• [PROBLEM DESCRIPTION]
Reproduce the data below, changing every "Instruction" to "Directive" and leaving all other text untouched.

Word and element pointing entries

▬▬▬▬▬▬

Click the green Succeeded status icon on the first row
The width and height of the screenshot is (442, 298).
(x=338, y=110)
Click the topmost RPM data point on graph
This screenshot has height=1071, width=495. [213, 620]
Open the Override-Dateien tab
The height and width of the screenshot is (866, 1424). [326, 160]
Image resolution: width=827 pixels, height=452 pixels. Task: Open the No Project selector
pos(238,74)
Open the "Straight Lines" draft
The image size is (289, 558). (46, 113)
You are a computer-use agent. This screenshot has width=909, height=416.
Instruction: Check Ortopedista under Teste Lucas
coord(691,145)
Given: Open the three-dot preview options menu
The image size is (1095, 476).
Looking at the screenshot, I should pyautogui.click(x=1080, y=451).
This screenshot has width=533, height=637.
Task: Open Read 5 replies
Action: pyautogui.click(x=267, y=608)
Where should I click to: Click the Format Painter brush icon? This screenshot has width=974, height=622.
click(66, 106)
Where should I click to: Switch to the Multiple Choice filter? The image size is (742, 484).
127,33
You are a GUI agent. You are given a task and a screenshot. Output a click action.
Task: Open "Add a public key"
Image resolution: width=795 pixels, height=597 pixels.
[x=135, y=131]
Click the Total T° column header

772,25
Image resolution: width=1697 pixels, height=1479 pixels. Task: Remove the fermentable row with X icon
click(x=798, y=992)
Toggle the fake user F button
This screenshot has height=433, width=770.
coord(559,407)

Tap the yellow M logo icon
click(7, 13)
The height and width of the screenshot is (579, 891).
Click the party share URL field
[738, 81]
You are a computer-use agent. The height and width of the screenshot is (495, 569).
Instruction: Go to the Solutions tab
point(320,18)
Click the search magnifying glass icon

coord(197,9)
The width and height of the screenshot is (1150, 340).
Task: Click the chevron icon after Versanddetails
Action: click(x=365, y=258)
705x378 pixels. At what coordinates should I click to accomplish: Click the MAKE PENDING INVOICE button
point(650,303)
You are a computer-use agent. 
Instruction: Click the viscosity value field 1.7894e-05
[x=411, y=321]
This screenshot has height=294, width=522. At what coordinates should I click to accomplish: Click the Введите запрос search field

▬▬▬▬▬▬

• [RESPONSE TO THIS TASK]
Click the green Succeeded status icon on the first row
The width and height of the screenshot is (442, 298).
(x=338, y=110)
Click the topmost RPM data point on graph
This screenshot has height=1071, width=495. [213, 620]
Open the Override-Dateien tab
The height and width of the screenshot is (866, 1424). [326, 160]
Image resolution: width=827 pixels, height=452 pixels. Task: Open the No Project selector
pos(238,74)
Open the "Straight Lines" draft
The image size is (289, 558). (46, 113)
You are a computer-use agent. This screenshot has width=909, height=416.
Directive: Check Ortopedista under Teste Lucas
coord(691,145)
Given: Open the three-dot preview options menu
The image size is (1095, 476).
Looking at the screenshot, I should pyautogui.click(x=1080, y=451).
This screenshot has width=533, height=637.
Task: Open Read 5 replies
Action: pyautogui.click(x=267, y=608)
Where should I click to: Click the Format Painter brush icon? This screenshot has width=974, height=622.
click(66, 106)
Where should I click to: Switch to the Multiple Choice filter? The image size is (742, 484).
127,33
You are a GUI agent. You are given a task and a screenshot. Output a click action.
Task: Open "Add a public key"
Image resolution: width=795 pixels, height=597 pixels.
[x=135, y=131]
Click the Total T° column header

772,25
Image resolution: width=1697 pixels, height=1479 pixels. Task: Remove the fermentable row with X icon
click(x=798, y=992)
Toggle the fake user F button
This screenshot has height=433, width=770.
coord(559,407)

Tap the yellow M logo icon
click(7, 13)
The height and width of the screenshot is (579, 891).
Click the party share URL field
[738, 81]
You are a computer-use agent. The height and width of the screenshot is (495, 569).
Directive: Go to the Solutions tab
point(320,18)
Click the search magnifying glass icon

coord(197,9)
The width and height of the screenshot is (1150, 340).
Task: Click the chevron icon after Versanddetails
Action: click(x=365, y=258)
705x378 pixels. At what coordinates should I click to accomplish: Click the MAKE PENDING INVOICE button
point(650,303)
You are a computer-use agent. 
Directive: Click the viscosity value field 1.7894e-05
[x=411, y=321]
This screenshot has height=294, width=522. At what coordinates should I click to accomplish: Click the Введите запрос search field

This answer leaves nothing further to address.